* **Provided information**:

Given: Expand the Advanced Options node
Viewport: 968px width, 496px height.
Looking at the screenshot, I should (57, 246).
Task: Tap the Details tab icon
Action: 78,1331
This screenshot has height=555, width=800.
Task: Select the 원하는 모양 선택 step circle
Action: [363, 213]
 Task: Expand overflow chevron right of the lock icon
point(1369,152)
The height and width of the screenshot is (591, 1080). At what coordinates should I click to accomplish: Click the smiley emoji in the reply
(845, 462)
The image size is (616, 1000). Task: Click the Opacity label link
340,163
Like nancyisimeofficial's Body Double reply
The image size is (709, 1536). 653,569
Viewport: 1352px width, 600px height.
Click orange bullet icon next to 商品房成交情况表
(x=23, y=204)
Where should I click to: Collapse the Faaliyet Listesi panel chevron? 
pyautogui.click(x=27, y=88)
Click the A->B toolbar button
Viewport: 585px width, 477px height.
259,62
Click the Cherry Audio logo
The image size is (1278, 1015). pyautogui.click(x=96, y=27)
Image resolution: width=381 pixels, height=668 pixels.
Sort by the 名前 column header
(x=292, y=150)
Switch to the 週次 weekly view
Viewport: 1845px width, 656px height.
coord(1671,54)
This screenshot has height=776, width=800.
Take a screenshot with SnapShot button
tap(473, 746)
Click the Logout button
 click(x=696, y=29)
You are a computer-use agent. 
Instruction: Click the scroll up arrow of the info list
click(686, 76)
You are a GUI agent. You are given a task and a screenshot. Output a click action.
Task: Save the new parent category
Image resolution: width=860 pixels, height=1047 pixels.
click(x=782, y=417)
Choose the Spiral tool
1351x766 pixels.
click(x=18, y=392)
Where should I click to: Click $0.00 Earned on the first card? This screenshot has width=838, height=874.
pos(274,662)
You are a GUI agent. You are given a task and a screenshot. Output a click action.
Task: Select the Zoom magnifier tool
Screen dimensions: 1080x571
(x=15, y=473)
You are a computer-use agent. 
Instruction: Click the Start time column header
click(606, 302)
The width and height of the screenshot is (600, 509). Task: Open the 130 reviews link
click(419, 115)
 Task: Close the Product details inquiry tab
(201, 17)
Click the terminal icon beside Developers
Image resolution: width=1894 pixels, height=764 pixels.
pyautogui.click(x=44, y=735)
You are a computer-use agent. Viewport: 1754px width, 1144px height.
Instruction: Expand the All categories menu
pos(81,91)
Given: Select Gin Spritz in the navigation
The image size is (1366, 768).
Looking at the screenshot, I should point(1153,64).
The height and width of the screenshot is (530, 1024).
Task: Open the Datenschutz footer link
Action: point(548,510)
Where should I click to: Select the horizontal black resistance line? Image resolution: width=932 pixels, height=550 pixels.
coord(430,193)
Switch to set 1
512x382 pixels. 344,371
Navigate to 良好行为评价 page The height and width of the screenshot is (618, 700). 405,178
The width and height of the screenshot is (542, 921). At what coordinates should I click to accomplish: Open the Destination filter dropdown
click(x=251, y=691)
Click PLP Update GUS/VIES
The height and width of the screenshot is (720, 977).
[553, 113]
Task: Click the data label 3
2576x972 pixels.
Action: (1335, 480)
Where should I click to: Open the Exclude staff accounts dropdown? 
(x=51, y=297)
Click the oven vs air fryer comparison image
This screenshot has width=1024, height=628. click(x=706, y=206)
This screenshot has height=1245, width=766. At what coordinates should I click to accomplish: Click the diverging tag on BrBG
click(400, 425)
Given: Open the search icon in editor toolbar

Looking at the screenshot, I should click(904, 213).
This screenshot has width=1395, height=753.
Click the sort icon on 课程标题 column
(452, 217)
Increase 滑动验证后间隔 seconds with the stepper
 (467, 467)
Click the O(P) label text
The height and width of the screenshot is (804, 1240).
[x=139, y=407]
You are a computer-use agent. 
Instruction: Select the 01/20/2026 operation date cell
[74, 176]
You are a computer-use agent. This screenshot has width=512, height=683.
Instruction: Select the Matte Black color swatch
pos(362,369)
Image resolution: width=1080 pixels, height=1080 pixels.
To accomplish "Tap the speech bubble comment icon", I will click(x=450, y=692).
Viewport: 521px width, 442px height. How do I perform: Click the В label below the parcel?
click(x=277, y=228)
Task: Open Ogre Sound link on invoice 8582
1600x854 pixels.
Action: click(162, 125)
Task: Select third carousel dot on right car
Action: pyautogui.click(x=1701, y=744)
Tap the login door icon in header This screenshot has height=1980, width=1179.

* **Directions for this task**: Write down every entry exactly.

* **Response area**:
Given: Expand the Advanced Options node
Viewport: 968px width, 496px height.
Looking at the screenshot, I should (57, 246).
Task: Tap the Details tab icon
Action: 78,1331
This screenshot has height=555, width=800.
Task: Select the 원하는 모양 선택 step circle
Action: [363, 213]
 Task: Expand overflow chevron right of the lock icon
point(1369,152)
The height and width of the screenshot is (591, 1080). At what coordinates should I click to accomplish: Click the smiley emoji in the reply
(845, 462)
The image size is (616, 1000). Task: Click the Opacity label link
340,163
Like nancyisimeofficial's Body Double reply
The image size is (709, 1536). 653,569
Viewport: 1352px width, 600px height.
Click orange bullet icon next to 商品房成交情况表
(x=23, y=204)
Where should I click to: Collapse the Faaliyet Listesi panel chevron? 
pyautogui.click(x=27, y=88)
Click the A->B toolbar button
Viewport: 585px width, 477px height.
259,62
Click the Cherry Audio logo
The image size is (1278, 1015). pyautogui.click(x=96, y=27)
Image resolution: width=381 pixels, height=668 pixels.
Sort by the 名前 column header
(x=292, y=150)
Switch to the 週次 weekly view
Viewport: 1845px width, 656px height.
coord(1671,54)
This screenshot has height=776, width=800.
Take a screenshot with SnapShot button
tap(473, 746)
Click the Logout button
 click(x=696, y=29)
You are a computer-use agent. 
Instruction: Click the scroll up arrow of the info list
click(686, 76)
You are a GUI agent. You are given a task and a screenshot. Output a click action.
Task: Save the new parent category
Image resolution: width=860 pixels, height=1047 pixels.
click(x=782, y=417)
Choose the Spiral tool
1351x766 pixels.
click(x=18, y=392)
Where should I click to: Click $0.00 Earned on the first card? This screenshot has width=838, height=874.
pos(274,662)
You are a GUI agent. You are given a task and a screenshot. Output a click action.
Task: Select the Zoom magnifier tool
Screen dimensions: 1080x571
(x=15, y=473)
You are a computer-use agent. 
Instruction: Click the Start time column header
click(606, 302)
The width and height of the screenshot is (600, 509). Task: Open the 130 reviews link
click(419, 115)
 Task: Close the Product details inquiry tab
(201, 17)
Click the terminal icon beside Developers
Image resolution: width=1894 pixels, height=764 pixels.
pyautogui.click(x=44, y=735)
You are a computer-use agent. Viewport: 1754px width, 1144px height.
Instruction: Expand the All categories menu
pos(81,91)
Given: Select Gin Spritz in the navigation
The image size is (1366, 768).
Looking at the screenshot, I should point(1153,64).
The height and width of the screenshot is (530, 1024).
Task: Open the Datenschutz footer link
Action: point(548,510)
Where should I click to: Select the horizontal black resistance line? Image resolution: width=932 pixels, height=550 pixels.
coord(430,193)
Switch to set 1
512x382 pixels. 344,371
Navigate to 良好行为评价 page The height and width of the screenshot is (618, 700). 405,178
The width and height of the screenshot is (542, 921). At what coordinates should I click to accomplish: Open the Destination filter dropdown
click(x=251, y=691)
Click PLP Update GUS/VIES
The height and width of the screenshot is (720, 977).
[553, 113]
Task: Click the data label 3
2576x972 pixels.
Action: (1335, 480)
Where should I click to: Open the Exclude staff accounts dropdown? 
(x=51, y=297)
Click the oven vs air fryer comparison image
This screenshot has width=1024, height=628. click(x=706, y=206)
This screenshot has height=1245, width=766. At what coordinates should I click to accomplish: Click the diverging tag on BrBG
click(400, 425)
Given: Open the search icon in editor toolbar

Looking at the screenshot, I should click(904, 213).
This screenshot has width=1395, height=753.
Click the sort icon on 课程标题 column
(452, 217)
Increase 滑动验证后间隔 seconds with the stepper
 (467, 467)
Click the O(P) label text
The height and width of the screenshot is (804, 1240).
[x=139, y=407]
You are a computer-use agent. 
Instruction: Select the 01/20/2026 operation date cell
[74, 176]
You are a computer-use agent. This screenshot has width=512, height=683.
Instruction: Select the Matte Black color swatch
pos(362,369)
Image resolution: width=1080 pixels, height=1080 pixels.
To accomplish "Tap the speech bubble comment icon", I will click(x=450, y=692).
Viewport: 521px width, 442px height. How do I perform: Click the В label below the parcel?
click(x=277, y=228)
Task: Open Ogre Sound link on invoice 8582
1600x854 pixels.
Action: click(162, 125)
Task: Select third carousel dot on right car
Action: pyautogui.click(x=1701, y=744)
Tap the login door icon in header This screenshot has height=1980, width=1179.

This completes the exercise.